* EXTRACT PROVIDED
********************

Jul 5, 2007

I Spit On Your Grave


"A vile bag of garbage named "I Spit on Your Grave" is playing in Chicago theaters this week. It is a movie so sick, reprehensible and contemptible that I can hardly believe it's playing in respectable theaters, such as Plitt's United Artists. But it is. Attending it was one of the most depressing experiences of, my life...This movie is an expression of the most diseased and perverted darker human natures, Because it is made artlessly, It flaunts its motives: There is no reason to see this movie except to be entertained by the sight of sadism and suffering. As a critic, I have never condemned the use of violence in films if I felt the filmmakers had an artistic reason for employing it. "I Spit on Your Grave" does not. It is a geek show. I wonder if its exhibitors saw it before they decided to play it, and if they felt as unclean afterward as I did."

—Roger Ebert

i just watched this...it wasn't ALL that bad, but yeah, mostly...

7 comments:

BB said...

Crazy. Alli and Matthew and I were JUST talking about this movie on the 4th. As a (fairly) rare instance of a female protagonist undertaking extreme violence. I was thinking that often when such representations occur, they are framed around the revenge motif--as they are with male protagonists too, I guess...

they had this movie in the horror section at the Video Depot in Kearney, MO. I watched it because Mike Nelson told me that it was the most violent film he had ever seen (13 yrs). I remember it freaked me out.

John Sakkis said...

another one is Wes Craven's first picture Last House On The Left (LHOTL) made in 1971...LHOTL sort of set the mold for these kinds of woman-violated-woman-gets-revenge stories (ANd it has the first ever chainsaw murder on celluloid)...only in LHOTH woman dies and parents get revenge...i think it's based on a medieval german folk tale...

and then eli roth's new hostel movie is basically hostel part 1 but with girls...

i spit on your grave (or, day of the woman) (ISOYG) is pretty sadistic...i think roger ebert is usually an idiot and extremely prejudiced against the horror genre, but he's sort of right about this one...but what's worse is that the filmmaker's sort of try and paint this as a feminist tale (i.e. day of the woman as the original title, protagonist is a writer who publishes in "women's magazines" etc.)...but really it's just an hour 1/2 long rape movie.

********************

* Saved data entries
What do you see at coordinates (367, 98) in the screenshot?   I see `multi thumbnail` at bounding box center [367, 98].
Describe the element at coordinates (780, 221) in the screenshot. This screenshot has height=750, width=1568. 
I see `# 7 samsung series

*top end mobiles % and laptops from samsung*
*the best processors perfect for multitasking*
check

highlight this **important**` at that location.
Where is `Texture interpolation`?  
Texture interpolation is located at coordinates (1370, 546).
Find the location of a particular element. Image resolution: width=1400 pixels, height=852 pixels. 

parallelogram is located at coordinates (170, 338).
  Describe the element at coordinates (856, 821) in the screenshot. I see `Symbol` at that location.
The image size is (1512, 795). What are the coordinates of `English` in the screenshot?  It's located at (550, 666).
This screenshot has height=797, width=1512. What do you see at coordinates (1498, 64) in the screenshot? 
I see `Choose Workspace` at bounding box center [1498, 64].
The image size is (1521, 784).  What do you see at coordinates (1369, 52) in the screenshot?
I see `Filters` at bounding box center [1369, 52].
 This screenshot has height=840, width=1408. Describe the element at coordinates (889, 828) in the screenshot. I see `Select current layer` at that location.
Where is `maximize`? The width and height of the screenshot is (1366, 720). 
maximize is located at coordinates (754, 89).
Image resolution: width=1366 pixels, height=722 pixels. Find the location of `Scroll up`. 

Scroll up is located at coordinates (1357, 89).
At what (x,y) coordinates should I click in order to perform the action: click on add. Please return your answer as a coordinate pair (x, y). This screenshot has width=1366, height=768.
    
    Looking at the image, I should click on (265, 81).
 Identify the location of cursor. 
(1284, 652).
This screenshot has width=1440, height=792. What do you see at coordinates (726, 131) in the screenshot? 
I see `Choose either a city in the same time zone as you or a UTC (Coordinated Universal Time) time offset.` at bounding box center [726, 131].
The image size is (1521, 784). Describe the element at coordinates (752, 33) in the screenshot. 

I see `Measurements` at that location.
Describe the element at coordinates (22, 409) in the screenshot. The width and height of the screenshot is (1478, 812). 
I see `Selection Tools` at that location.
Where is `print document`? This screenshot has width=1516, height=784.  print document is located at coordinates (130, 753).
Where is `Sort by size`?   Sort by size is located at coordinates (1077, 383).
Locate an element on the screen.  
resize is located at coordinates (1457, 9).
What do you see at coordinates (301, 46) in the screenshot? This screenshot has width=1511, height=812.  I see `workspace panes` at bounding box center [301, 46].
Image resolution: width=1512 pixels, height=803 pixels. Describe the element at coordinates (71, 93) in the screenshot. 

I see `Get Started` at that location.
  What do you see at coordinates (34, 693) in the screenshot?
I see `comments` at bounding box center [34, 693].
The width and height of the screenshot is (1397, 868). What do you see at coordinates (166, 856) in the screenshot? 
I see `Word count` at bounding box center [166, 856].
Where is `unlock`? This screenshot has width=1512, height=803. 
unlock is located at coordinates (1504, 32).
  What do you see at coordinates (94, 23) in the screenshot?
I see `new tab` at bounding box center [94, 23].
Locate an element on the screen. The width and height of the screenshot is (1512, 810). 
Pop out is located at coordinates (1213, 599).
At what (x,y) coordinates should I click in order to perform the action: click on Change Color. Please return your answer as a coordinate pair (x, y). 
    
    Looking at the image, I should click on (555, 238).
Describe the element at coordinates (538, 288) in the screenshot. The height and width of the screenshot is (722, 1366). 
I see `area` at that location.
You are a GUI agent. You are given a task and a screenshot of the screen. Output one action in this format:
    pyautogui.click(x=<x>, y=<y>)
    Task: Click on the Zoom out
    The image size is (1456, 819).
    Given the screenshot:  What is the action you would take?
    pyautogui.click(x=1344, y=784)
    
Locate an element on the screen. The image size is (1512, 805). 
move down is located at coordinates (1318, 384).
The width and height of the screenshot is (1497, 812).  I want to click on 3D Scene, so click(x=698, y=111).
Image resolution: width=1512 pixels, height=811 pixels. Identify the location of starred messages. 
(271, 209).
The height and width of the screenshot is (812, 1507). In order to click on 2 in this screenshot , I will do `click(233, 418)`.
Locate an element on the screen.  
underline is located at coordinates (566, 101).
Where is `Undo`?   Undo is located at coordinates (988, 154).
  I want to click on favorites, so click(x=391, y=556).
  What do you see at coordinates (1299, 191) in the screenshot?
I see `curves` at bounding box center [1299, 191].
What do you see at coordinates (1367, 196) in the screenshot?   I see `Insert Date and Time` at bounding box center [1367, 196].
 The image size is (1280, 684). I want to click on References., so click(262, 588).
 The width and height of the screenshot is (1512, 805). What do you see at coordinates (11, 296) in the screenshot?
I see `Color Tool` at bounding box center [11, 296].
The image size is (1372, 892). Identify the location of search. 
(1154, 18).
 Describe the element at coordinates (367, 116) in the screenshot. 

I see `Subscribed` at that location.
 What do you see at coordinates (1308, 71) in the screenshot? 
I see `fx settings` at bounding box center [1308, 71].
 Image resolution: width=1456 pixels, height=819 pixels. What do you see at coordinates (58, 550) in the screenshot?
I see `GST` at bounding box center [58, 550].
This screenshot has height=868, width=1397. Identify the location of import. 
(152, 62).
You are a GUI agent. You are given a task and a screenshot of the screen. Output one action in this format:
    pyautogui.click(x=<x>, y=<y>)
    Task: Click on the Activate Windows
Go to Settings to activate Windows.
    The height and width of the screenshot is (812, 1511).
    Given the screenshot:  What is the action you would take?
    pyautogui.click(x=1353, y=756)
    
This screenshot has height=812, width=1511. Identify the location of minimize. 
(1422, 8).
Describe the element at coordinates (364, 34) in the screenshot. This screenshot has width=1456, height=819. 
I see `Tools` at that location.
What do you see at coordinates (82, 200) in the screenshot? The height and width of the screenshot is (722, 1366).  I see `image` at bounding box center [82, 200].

********************

* REQUIREMENT
Rewrite the blog post about I Spit On Your Grave, starting with "and then eli" and going on through "long rape movie.", and replace "sadistic" with "brutal".

* SOLUTION TO THIS TASK
and then eli roth's new hostel movie is basically hostel part 1 but with girls...

i spit on your grave (or, day of the woman) (ISOYG) is pretty brutal...i think roger ebert is usually an idiot and extremely prejudiced against the horror genre, but he's sort of right about this one...but what's worse is that the filmmaker's sort of try and paint this as a feminist tale (i.e. day of the woman as the original title, protagonist is a writer who publishes in "women's magazines" etc.)...but really it's just an hour 1/2 long rape movie.